Supplied entries:
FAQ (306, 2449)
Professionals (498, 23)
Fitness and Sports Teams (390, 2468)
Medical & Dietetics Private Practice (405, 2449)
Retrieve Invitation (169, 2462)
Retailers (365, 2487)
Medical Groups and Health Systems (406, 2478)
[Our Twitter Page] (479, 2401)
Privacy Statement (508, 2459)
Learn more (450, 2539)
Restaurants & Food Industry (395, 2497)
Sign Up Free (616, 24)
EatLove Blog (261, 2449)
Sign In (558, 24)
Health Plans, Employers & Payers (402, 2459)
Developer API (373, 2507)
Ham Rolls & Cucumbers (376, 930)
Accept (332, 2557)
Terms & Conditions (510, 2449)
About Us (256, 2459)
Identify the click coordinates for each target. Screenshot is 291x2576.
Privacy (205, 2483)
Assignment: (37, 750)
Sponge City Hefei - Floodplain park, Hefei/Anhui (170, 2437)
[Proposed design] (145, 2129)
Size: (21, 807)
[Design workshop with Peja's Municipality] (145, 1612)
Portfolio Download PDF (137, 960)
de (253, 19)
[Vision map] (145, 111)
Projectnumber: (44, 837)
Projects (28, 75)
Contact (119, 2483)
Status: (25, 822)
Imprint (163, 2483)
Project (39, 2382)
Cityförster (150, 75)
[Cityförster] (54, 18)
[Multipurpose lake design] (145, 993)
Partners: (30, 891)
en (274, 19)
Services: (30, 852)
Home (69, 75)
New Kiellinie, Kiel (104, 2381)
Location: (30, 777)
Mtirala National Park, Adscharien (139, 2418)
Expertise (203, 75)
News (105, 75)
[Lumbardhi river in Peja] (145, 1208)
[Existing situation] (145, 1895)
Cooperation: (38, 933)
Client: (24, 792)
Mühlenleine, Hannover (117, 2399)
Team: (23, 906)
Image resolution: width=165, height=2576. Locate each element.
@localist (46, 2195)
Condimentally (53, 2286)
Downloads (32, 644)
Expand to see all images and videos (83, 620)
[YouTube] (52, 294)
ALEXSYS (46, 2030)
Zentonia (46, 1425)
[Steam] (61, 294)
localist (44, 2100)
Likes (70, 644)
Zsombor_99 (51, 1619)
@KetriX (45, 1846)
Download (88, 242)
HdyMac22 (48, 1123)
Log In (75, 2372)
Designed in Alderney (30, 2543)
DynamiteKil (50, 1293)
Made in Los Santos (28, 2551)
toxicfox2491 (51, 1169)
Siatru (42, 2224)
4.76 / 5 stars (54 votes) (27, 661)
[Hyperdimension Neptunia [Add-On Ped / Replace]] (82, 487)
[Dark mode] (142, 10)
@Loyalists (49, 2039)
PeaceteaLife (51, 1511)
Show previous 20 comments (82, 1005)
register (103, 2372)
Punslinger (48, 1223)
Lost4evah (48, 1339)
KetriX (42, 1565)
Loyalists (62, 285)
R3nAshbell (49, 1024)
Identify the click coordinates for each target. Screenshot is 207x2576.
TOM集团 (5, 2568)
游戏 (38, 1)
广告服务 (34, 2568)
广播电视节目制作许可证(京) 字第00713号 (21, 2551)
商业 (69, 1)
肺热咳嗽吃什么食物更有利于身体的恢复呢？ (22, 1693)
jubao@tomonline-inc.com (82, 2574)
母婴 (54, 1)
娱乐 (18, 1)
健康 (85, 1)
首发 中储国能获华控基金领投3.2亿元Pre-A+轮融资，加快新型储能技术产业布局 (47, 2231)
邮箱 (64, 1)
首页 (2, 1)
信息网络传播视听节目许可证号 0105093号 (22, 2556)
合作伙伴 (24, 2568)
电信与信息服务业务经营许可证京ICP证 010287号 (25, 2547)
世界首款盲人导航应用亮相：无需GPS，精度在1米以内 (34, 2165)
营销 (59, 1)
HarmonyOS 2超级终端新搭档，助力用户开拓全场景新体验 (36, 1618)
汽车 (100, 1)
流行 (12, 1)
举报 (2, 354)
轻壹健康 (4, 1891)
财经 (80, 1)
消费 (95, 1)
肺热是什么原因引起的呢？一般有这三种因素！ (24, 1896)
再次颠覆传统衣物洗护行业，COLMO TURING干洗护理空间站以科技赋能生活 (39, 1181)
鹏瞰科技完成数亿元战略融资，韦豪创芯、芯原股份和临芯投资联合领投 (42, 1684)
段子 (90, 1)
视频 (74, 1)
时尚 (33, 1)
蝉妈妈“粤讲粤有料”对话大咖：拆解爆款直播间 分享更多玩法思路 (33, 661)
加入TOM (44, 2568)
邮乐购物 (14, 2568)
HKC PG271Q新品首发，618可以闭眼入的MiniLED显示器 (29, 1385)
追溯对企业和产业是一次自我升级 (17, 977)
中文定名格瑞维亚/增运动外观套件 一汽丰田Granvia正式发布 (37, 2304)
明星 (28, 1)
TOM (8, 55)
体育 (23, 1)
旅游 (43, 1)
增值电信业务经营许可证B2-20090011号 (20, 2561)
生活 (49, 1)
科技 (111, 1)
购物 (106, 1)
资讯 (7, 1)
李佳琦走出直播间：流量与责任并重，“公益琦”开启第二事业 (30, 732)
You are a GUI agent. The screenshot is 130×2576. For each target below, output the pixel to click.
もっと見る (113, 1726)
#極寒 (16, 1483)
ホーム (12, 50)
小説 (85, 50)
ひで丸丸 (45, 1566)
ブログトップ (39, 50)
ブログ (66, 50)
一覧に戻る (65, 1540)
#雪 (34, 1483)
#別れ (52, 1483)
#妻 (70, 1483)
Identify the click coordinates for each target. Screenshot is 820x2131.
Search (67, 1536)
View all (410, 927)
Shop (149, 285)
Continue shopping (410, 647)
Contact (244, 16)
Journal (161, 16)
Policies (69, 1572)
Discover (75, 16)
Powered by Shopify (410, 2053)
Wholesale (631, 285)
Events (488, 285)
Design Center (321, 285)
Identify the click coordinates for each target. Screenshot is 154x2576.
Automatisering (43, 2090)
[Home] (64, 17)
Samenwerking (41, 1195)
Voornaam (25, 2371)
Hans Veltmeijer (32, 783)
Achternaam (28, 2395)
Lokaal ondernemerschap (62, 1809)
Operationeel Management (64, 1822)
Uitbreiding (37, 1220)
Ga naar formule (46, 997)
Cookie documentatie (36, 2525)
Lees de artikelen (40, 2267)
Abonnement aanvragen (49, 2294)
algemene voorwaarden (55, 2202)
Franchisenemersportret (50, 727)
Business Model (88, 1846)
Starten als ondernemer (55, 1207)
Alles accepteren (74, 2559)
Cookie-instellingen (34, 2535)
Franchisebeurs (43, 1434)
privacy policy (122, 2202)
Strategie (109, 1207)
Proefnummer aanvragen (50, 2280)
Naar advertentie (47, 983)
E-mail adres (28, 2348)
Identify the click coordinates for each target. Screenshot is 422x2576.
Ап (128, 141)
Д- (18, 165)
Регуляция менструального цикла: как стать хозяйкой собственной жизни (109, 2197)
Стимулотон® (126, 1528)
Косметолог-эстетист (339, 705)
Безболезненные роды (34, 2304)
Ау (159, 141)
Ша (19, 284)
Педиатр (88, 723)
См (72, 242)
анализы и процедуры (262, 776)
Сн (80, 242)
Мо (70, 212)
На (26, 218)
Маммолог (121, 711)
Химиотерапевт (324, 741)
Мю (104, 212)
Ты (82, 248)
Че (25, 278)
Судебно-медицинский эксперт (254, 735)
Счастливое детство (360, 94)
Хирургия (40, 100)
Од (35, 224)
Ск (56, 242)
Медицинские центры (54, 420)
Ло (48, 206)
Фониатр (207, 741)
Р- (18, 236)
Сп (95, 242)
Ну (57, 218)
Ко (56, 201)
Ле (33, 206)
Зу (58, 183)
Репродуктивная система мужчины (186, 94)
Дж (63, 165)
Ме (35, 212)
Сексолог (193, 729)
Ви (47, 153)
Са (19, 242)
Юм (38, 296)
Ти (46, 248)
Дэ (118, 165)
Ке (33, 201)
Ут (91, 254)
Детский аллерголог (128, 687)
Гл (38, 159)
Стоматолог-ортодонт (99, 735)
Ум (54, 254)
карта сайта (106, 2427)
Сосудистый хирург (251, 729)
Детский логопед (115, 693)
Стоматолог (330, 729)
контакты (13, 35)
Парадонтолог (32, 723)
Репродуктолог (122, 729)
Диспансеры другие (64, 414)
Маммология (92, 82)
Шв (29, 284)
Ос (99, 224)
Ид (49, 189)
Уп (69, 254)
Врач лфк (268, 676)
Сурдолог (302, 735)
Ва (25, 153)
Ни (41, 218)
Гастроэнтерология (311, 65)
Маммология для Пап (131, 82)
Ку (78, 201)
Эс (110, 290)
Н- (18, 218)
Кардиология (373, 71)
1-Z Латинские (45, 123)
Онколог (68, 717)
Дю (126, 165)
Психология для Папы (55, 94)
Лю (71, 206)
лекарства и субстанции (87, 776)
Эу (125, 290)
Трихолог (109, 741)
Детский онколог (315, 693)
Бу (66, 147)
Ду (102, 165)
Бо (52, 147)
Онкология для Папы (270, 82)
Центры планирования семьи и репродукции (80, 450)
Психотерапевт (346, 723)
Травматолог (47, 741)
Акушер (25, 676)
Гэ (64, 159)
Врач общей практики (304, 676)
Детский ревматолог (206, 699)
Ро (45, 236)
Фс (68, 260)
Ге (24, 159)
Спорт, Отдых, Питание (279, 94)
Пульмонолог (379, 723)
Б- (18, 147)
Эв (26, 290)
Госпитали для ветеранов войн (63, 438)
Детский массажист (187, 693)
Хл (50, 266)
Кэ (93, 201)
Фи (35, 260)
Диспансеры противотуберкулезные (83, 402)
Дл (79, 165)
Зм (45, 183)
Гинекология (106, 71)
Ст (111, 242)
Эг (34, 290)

To do: Write out again, unchanged, every line from the line containing "Гастроэнтерология (311, 65)" to the final line of the material above.

Written answer:
Гастроэнтерология (311, 65)
Маммология для Пап (131, 82)
Ку (78, 201)
Эс (110, 290)
Н- (18, 218)
Кардиология (373, 71)
1-Z Латинские (45, 123)
Онколог (68, 717)
Дю (126, 165)
Психология для Папы (55, 94)
Лю (71, 206)
лекарства и субстанции (87, 776)
Эу (125, 290)
Трихолог (109, 741)
Детский онколог (315, 693)
Бу (66, 147)
Ду (102, 165)
Бо (52, 147)
Онкология для Папы (270, 82)
Центры планирования семьи и репродукции (80, 450)
Психотерапевт (346, 723)
Травматолог (47, 741)
Акушер (25, 676)
Гэ (64, 159)
Врач общей практики (304, 676)
Детский ревматолог (206, 699)
Ро (45, 236)
Фс (68, 260)
Ге (24, 159)
Спорт, Отдых, Питание (279, 94)
Пульмонолог (379, 723)
Б- (18, 147)
Эв (26, 290)
Госпитали для ветеранов войн (63, 438)
Детский массажист (187, 693)
Хл (50, 266)
Кэ (93, 201)
Фи (35, 260)
Диспансеры противотуберкулезные (83, 402)
Дл (79, 165)
Зм (45, 183)
Гинекология (106, 71)
Ст (111, 242)
Эг (34, 290)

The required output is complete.